Which was evident in today's presentation. Last season's inspiration was the mastodon, emblem of species extinguished, with silhouettes echoing the solidity of the great beast's legs. Same thing today, except the silhouettes soared skywards, the bulk below the waist, amplified by huge pannier-like swatches of fabric, captured by tiny jackets, some of them dense with a bugle-beaded starburst. From the earth to the stars, like walking pyramids. "It's an illustration of lifting up the spirit," said Owens. "Being expansive versus being defensive, being open-hearted, open to compromise, to listening."

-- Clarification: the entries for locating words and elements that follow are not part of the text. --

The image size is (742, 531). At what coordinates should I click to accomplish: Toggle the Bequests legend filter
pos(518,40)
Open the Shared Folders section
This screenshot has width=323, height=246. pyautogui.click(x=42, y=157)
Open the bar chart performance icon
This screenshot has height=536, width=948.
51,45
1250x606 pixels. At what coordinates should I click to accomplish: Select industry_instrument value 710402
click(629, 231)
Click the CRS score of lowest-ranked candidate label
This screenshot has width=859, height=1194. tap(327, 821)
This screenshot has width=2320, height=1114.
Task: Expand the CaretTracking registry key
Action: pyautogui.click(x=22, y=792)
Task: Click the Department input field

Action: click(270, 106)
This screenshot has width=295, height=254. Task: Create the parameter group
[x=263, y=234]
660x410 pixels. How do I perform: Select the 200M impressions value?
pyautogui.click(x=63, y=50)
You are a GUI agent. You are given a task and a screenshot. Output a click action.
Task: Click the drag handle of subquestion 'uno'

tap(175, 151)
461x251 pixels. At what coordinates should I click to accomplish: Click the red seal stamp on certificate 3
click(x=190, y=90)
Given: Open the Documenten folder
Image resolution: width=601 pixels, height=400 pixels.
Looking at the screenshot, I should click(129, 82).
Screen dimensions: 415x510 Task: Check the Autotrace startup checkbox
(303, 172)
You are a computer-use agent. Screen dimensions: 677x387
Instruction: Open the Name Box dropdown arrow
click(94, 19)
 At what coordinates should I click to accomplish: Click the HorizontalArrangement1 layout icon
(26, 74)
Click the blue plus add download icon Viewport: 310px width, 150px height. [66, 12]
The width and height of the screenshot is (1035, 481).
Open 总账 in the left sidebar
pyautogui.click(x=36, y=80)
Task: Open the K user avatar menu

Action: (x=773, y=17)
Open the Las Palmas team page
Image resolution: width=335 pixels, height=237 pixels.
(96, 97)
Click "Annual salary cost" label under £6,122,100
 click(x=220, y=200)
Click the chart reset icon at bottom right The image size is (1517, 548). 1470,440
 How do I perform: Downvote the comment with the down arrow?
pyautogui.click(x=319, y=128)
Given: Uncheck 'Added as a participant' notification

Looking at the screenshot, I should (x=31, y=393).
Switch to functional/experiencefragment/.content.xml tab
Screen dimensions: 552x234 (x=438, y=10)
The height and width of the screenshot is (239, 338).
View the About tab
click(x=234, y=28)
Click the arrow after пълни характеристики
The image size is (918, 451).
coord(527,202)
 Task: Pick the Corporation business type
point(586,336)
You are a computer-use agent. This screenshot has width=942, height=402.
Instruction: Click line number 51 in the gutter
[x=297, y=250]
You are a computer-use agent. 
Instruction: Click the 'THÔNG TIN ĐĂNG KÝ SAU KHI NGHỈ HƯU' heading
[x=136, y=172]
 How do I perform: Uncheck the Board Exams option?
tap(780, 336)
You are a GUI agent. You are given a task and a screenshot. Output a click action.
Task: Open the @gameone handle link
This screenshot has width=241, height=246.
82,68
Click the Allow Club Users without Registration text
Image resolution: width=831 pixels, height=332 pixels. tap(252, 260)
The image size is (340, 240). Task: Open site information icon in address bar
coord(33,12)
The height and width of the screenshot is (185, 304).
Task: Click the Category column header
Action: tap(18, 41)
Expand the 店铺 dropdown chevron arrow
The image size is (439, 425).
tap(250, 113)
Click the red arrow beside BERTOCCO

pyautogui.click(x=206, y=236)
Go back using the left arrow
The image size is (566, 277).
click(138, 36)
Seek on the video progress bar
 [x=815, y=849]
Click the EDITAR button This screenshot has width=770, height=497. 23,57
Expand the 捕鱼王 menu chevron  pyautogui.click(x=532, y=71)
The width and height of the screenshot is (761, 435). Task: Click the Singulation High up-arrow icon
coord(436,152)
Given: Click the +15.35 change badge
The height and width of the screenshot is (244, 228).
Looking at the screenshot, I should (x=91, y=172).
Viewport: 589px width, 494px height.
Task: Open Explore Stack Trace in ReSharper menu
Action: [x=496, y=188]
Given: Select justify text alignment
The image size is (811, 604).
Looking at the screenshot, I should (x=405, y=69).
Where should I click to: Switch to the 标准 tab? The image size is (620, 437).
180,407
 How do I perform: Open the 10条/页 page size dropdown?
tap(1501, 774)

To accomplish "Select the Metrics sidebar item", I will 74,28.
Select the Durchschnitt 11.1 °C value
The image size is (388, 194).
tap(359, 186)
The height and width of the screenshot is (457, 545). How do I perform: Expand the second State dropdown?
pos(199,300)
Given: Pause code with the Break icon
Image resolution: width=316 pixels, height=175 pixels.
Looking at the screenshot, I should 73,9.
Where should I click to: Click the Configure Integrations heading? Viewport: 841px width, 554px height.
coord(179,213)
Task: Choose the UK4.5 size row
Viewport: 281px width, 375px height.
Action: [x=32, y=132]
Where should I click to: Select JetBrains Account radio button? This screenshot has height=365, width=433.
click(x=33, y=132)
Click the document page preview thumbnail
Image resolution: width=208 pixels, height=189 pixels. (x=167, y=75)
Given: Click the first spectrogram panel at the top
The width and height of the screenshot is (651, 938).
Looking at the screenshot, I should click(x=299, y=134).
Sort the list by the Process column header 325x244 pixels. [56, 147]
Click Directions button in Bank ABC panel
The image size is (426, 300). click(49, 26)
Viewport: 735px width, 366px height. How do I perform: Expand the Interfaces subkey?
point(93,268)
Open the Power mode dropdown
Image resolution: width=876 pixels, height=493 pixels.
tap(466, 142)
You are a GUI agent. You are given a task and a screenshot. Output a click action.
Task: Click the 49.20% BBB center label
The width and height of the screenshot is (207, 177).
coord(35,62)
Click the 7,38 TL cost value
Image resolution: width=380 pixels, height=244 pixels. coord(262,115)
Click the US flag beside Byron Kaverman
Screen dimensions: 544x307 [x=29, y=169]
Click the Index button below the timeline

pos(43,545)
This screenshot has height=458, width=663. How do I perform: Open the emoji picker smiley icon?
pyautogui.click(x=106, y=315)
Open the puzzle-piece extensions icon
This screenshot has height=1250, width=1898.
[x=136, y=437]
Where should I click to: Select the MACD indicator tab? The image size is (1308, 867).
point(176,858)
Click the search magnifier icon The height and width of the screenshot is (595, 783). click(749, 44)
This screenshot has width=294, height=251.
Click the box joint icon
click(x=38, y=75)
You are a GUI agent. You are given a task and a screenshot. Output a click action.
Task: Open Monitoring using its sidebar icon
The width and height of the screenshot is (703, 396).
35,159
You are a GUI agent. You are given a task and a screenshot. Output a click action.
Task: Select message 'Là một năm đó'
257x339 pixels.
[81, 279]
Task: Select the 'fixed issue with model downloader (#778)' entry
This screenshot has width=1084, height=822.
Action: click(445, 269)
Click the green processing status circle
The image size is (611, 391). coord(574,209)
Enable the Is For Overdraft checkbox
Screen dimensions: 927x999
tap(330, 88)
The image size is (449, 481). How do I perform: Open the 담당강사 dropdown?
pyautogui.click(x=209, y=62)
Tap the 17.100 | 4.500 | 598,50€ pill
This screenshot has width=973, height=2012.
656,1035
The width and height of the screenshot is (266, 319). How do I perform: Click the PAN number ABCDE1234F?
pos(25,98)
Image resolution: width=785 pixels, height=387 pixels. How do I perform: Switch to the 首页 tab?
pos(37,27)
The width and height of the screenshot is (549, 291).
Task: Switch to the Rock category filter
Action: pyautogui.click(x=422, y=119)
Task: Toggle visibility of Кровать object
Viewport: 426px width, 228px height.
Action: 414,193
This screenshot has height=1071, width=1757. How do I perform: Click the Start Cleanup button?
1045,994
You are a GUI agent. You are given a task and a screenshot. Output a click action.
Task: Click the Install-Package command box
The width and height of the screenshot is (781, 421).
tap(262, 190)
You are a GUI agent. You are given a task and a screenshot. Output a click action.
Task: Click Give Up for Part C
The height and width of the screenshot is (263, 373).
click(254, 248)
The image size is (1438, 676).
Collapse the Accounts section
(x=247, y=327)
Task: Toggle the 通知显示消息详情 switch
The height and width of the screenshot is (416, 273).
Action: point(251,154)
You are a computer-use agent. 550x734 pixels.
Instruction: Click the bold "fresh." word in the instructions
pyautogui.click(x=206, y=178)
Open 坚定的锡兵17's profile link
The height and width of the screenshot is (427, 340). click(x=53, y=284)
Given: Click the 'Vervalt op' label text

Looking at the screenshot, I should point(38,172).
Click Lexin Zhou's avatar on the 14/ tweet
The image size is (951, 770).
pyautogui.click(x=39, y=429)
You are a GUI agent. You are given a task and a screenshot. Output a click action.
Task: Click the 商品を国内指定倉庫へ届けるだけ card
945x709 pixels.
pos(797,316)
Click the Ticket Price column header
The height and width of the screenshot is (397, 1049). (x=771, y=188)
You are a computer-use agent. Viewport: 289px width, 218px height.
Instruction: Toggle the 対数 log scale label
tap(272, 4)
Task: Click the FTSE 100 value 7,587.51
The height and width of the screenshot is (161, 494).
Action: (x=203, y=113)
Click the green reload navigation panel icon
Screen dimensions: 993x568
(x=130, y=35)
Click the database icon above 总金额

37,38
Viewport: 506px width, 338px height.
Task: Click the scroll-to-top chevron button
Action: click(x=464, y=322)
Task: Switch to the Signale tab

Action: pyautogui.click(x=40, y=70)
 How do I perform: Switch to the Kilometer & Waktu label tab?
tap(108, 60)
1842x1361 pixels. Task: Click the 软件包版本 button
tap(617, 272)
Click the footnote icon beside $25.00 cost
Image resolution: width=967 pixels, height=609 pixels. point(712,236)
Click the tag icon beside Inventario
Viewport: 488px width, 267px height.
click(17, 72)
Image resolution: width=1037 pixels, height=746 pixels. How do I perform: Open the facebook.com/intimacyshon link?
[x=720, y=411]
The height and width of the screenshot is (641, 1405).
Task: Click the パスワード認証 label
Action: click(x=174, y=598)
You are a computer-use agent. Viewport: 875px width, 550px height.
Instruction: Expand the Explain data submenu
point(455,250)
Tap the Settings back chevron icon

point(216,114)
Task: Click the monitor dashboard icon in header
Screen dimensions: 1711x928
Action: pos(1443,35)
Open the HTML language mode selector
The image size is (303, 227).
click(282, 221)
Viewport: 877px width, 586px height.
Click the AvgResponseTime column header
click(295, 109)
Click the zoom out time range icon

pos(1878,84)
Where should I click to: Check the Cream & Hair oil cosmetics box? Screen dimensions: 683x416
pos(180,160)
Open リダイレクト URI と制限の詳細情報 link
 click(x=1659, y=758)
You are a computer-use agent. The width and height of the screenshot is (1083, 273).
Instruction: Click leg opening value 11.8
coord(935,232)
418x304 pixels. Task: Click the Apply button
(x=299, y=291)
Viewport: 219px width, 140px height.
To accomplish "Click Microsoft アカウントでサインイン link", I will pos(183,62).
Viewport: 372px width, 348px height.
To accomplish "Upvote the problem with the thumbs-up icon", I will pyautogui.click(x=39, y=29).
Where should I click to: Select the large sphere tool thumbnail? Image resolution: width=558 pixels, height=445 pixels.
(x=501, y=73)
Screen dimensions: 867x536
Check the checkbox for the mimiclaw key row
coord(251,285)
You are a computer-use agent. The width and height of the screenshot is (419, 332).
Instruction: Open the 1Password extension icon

The way he visualised this abstraction was in a softness that was new for him. Sheer tops will always say vulnerability, even more on a man. The volume of fabric compounded the impression, with great bandoliers of cloth draped across the body and trousers puddling on the floor. Rapid mobility in such ensembles would be extremely difficult. That too underscored vulnerability. And the fact that a capelet — superhero staple — was shown in taffeta also suggested destabilised conventional masculinity. Exactly the kind that would be inclined to an open-hearted attitude to life.

Owens felt the best example of the "soft man" he had in mind was symbolised by his soundtrack, for the first time no challenging re-interpretation of a piece of hardcore techno, instead, a handful of versions of Neil Young's After the Goldrush. "Look at Mother Nature on the run in the 1070s", sang Young. "It's like it was written for this show," Owens rhapsodised. He's our least likely environmentalist, but our most winning campaigner for change.